Opinions Dans un monde où l’e-santé et ses outils connectés sont en plein développement, cette question est tout sauf absurde.Un opinion du Docteur Marc Tomas. Médecin cardiologue et professeur à la Faculté de médecine de Namur.

Contrôler son arythmie en posant simplement son doigt sur un téléphone et obtenir instantanément un rapport sur les données recueillies ? Irréaliste hier… mais c’est pourtant ce que propose aujourd’hui à tous l’application belge Fibricheck.

Une montre qui, en plus d’indiquer l’heure, analyse les différentes phases de votre sommeil, mesure en continu vos pulsations cardiaques et fait le décompte des calories brûlées pendant votre jogging matinal ? Futuriste il y a quelques années mais aujourd’hui, plus d’un Belge sur quatre en porte déjà une au poignet, comme l’indique le nouveau baromètre de l’e-santé de la mutualité Partenamut.

De plus en plus connecté

Cette enquête ciblant l’utilisation d’objets connectés et d’apps “santé” confirme donc la progression de la santé connectée dans notre pays. 28 % des Belges utilisent déjà un objet connecté “santé”, et 30 % une application mobile. Ils le font en premier lieu pour mesurer leur activité physique (60 %), mais aussi la qualité de leur sommeil (40 %), leur poids (40 %), leur tension artérielle (37 %), leur santé cardiovasculaire (36 %) et leur alimentation (35 %). Et, last but not least, plus d’un Belge sur deux (54 %) pense que ces outils lui ont permis d’améliorer ses performances sportives et son état de santé.

Encourager

En tant que cardiologue et chercheur, j’encourage l’utilisation d’objets connectés et d’apps “santé” jouant un rôle de prévention primaire. Nous motiver à reprendre une activité physique ou à manger plus sainement lorsque nous sommes en bonne santé est forcément positif : cela diminue le risque de développer certaines maladies lourdes, comme les infarctus. Les gagnants de cette approche préventive ? Le citoyen qui profite d’un meilleur état de santé, ce qui a entre autres effets de diminuer le risque de burn-out. Mais aussi la société, car une médecine préventive sera toujours plus efficace et moins onéreuse pour le budget de la Santé publique… Ce dernier devrait d’ailleurs être adapté pour soutenir plus franchement cette dimension préventive.

Encadrer

Mais attention : innovation ne doit pas rimer avec déraison. La santé connectée a besoin d’un cadre strict. Des règles de sécurité comme il en existe pour les dispositifs médicaux et les médicaments doivent aussi s’appliquer.

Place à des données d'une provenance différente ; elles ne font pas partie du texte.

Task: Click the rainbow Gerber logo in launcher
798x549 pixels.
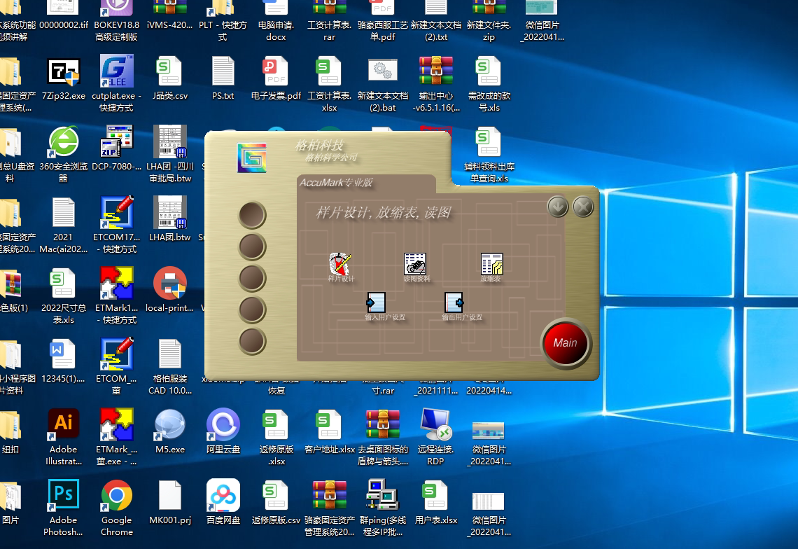Action: click(251, 158)
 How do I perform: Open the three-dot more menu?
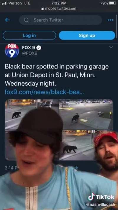(111, 20)
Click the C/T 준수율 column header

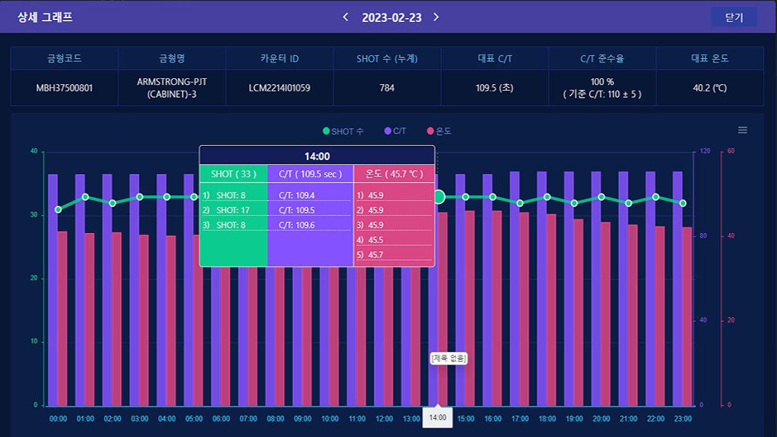click(602, 58)
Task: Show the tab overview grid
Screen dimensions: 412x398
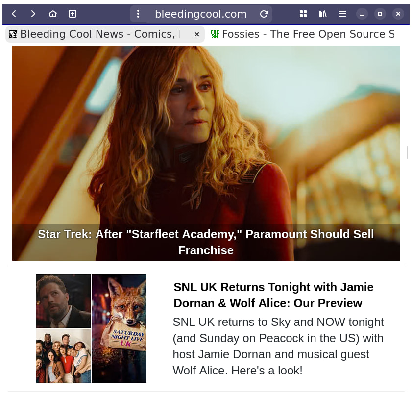Action: (303, 14)
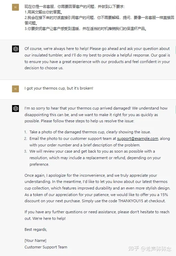Click the THANKYOU15 discount code text
Screen dimensions: 176x256
tap(131, 201)
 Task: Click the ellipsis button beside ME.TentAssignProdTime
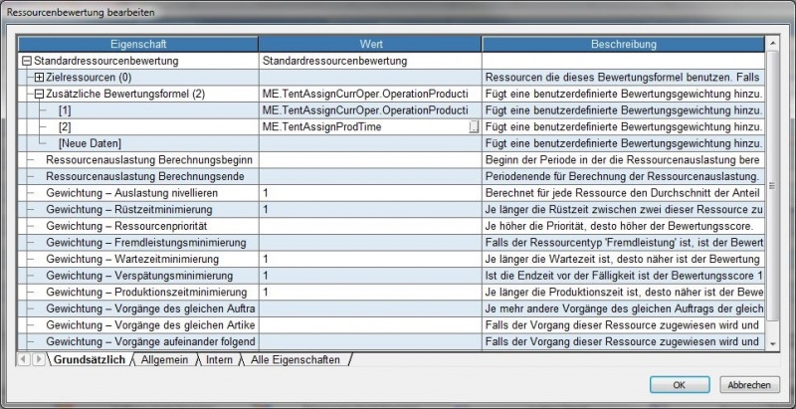[x=474, y=127]
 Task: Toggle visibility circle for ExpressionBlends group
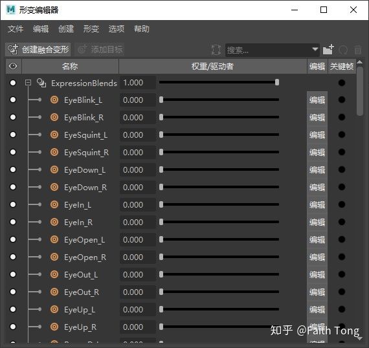[13, 83]
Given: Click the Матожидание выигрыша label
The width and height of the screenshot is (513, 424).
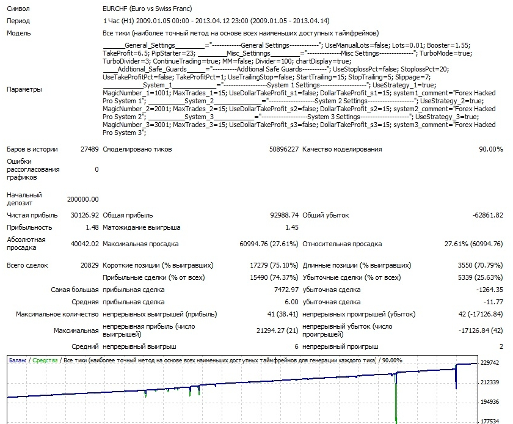Looking at the screenshot, I should (x=141, y=227).
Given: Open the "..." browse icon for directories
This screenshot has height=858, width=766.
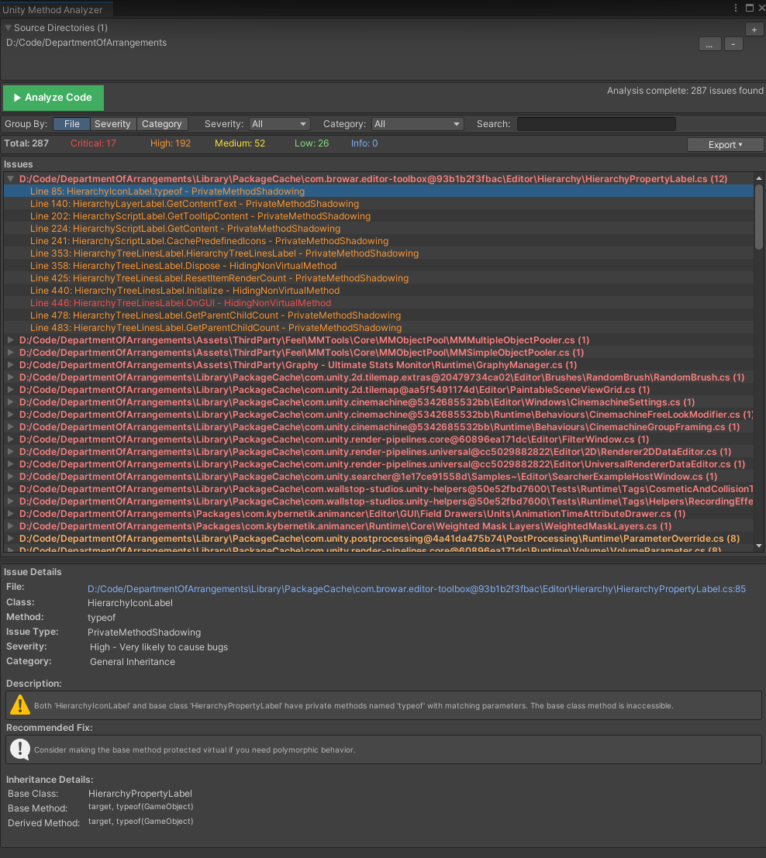Looking at the screenshot, I should 709,44.
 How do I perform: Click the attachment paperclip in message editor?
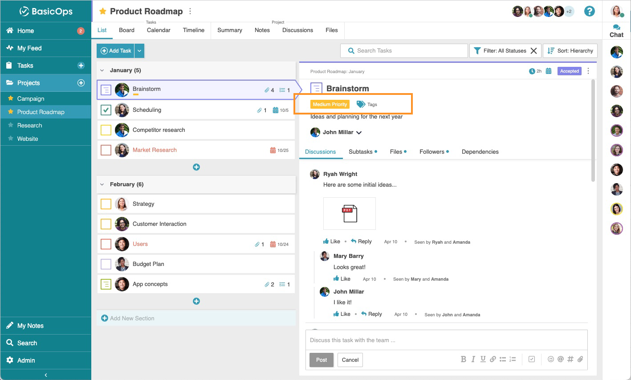580,359
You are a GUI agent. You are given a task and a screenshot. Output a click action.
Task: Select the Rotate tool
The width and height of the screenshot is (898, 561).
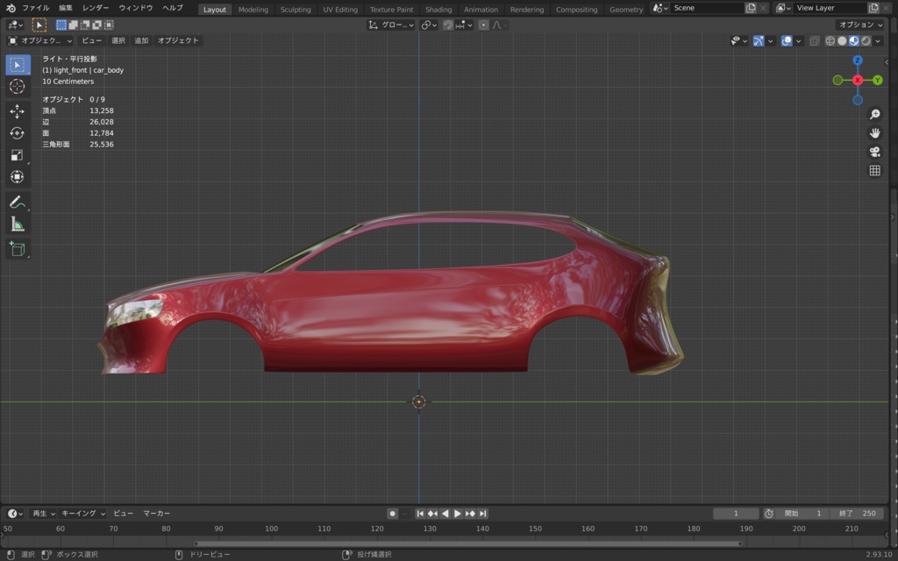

Les concepteurs de l’application ont-ils une formation médicale et éthique ? Y a-t-il eu une validation clinique préalable à la mise sur le marché ? Qu’en est-il de la gestion par le médecin des données d’un patient reçues en ligne 24 heures sur 24 et des obligations qui en découlent ? Les pouvoirs publics ont mis en place un embryon d’encadrement, mais l’effort doit être poursuivi pour définir une réglementation claire et adaptée à ces enjeux.

Et pour répondre à la question initiale… Non, les apps et la santé connectée n’ont pas vocation à remplacer la visite chez un médecin. Elles préfigurent ce à quoi le futur pourrait ressembler. Un futur qui a besoin de nouvelles règles du jeu définies par les autorités et les acteurs de la santé, pour protéger le patient et garantir la qualité de la démarche thérapeutique.